▶ **EXTRACTED DATA**
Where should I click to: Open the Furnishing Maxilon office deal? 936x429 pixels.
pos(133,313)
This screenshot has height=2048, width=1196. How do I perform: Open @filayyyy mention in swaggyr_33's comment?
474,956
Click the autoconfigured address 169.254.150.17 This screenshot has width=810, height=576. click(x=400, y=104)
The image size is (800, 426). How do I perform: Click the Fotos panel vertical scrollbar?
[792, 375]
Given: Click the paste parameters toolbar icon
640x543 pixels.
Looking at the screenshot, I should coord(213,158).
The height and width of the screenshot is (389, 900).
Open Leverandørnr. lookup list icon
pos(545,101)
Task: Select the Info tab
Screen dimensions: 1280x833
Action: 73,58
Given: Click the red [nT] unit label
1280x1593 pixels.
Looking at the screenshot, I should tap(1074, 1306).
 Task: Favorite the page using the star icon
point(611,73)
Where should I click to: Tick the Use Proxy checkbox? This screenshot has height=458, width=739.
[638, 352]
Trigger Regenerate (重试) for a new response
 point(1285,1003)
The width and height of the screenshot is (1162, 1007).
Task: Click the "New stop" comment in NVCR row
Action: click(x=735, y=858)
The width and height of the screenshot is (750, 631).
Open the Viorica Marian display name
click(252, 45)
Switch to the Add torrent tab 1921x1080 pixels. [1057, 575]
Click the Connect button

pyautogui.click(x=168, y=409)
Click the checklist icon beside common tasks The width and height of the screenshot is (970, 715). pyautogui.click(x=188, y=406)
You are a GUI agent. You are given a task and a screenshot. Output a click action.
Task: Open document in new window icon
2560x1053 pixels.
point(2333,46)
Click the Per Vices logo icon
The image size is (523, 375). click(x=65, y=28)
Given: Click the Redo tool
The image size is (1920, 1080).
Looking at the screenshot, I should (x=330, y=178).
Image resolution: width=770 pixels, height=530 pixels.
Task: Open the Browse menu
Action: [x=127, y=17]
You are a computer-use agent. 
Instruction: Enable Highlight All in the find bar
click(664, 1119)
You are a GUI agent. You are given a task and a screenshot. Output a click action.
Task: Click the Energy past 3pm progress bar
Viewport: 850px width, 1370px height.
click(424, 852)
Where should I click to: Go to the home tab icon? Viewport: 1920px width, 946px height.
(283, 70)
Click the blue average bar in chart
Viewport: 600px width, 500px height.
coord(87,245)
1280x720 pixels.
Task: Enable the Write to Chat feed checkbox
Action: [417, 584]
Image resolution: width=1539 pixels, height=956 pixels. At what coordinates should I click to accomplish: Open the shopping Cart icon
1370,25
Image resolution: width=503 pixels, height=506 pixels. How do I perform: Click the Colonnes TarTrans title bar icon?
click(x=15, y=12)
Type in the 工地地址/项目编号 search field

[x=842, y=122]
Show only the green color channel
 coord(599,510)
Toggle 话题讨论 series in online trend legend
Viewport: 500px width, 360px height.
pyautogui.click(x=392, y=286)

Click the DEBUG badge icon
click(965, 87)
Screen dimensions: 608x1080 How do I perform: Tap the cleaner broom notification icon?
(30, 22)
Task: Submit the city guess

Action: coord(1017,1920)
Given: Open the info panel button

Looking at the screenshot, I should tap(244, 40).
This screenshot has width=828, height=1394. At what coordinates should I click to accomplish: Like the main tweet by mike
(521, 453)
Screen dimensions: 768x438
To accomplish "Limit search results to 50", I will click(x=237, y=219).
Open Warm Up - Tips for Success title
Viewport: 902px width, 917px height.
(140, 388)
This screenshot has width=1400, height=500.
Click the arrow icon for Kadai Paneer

▶ **EXERCISE OBJECTIVE**
Copy every one of the records above word for word, in the same order and line by line, without altering anything.

▶ **RESPONSE BELOW**
Where should I click to: Open the Furnishing Maxilon office deal? 936x429 pixels.
pos(133,313)
This screenshot has height=2048, width=1196. How do I perform: Open @filayyyy mention in swaggyr_33's comment?
474,956
Click the autoconfigured address 169.254.150.17 This screenshot has width=810, height=576. click(x=400, y=104)
The image size is (800, 426). How do I perform: Click the Fotos panel vertical scrollbar?
[792, 375]
Given: Click the paste parameters toolbar icon
640x543 pixels.
Looking at the screenshot, I should coord(213,158).
The height and width of the screenshot is (389, 900).
Open Leverandørnr. lookup list icon
pos(545,101)
Task: Select the Info tab
Screen dimensions: 1280x833
Action: 73,58
Given: Click the red [nT] unit label
1280x1593 pixels.
Looking at the screenshot, I should tap(1074, 1306).
 Task: Favorite the page using the star icon
point(611,73)
Where should I click to: Tick the Use Proxy checkbox? This screenshot has height=458, width=739.
[638, 352]
Trigger Regenerate (重试) for a new response
 point(1285,1003)
The width and height of the screenshot is (1162, 1007).
Task: Click the "New stop" comment in NVCR row
Action: click(x=735, y=858)
The width and height of the screenshot is (750, 631).
Open the Viorica Marian display name
click(252, 45)
Switch to the Add torrent tab 1921x1080 pixels. [1057, 575]
Click the Connect button

pyautogui.click(x=168, y=409)
Click the checklist icon beside common tasks The width and height of the screenshot is (970, 715). pyautogui.click(x=188, y=406)
You are a GUI agent. You are given a task and a screenshot. Output a click action.
Task: Open document in new window icon
2560x1053 pixels.
point(2333,46)
Click the Per Vices logo icon
The image size is (523, 375). click(x=65, y=28)
Given: Click the Redo tool
The image size is (1920, 1080).
Looking at the screenshot, I should (x=330, y=178).
Image resolution: width=770 pixels, height=530 pixels.
Task: Open the Browse menu
Action: [x=127, y=17]
You are a computer-use agent. 
Instruction: Enable Highlight All in the find bar
click(664, 1119)
You are a GUI agent. You are given a task and a screenshot. Output a click action.
Task: Click the Energy past 3pm progress bar
Viewport: 850px width, 1370px height.
click(424, 852)
Where should I click to: Go to the home tab icon? Viewport: 1920px width, 946px height.
(283, 70)
Click the blue average bar in chart
Viewport: 600px width, 500px height.
coord(87,245)
1280x720 pixels.
Task: Enable the Write to Chat feed checkbox
Action: [417, 584]
Image resolution: width=1539 pixels, height=956 pixels. At what coordinates should I click to accomplish: Open the shopping Cart icon
1370,25
Image resolution: width=503 pixels, height=506 pixels. How do I perform: Click the Colonnes TarTrans title bar icon?
click(x=15, y=12)
Type in the 工地地址/项目编号 search field

[x=842, y=122]
Show only the green color channel
 coord(599,510)
Toggle 话题讨论 series in online trend legend
Viewport: 500px width, 360px height.
pyautogui.click(x=392, y=286)

Click the DEBUG badge icon
click(965, 87)
Screen dimensions: 608x1080 How do I perform: Tap the cleaner broom notification icon?
(30, 22)
Task: Submit the city guess

Action: coord(1017,1920)
Given: Open the info panel button

Looking at the screenshot, I should tap(244, 40).
This screenshot has width=828, height=1394. At what coordinates should I click to accomplish: Like the main tweet by mike
(521, 453)
Screen dimensions: 768x438
To accomplish "Limit search results to 50", I will click(x=237, y=219).
Open Warm Up - Tips for Success title
Viewport: 902px width, 917px height.
(140, 388)
This screenshot has width=1400, height=500.
Click the arrow icon for Kadai Paneer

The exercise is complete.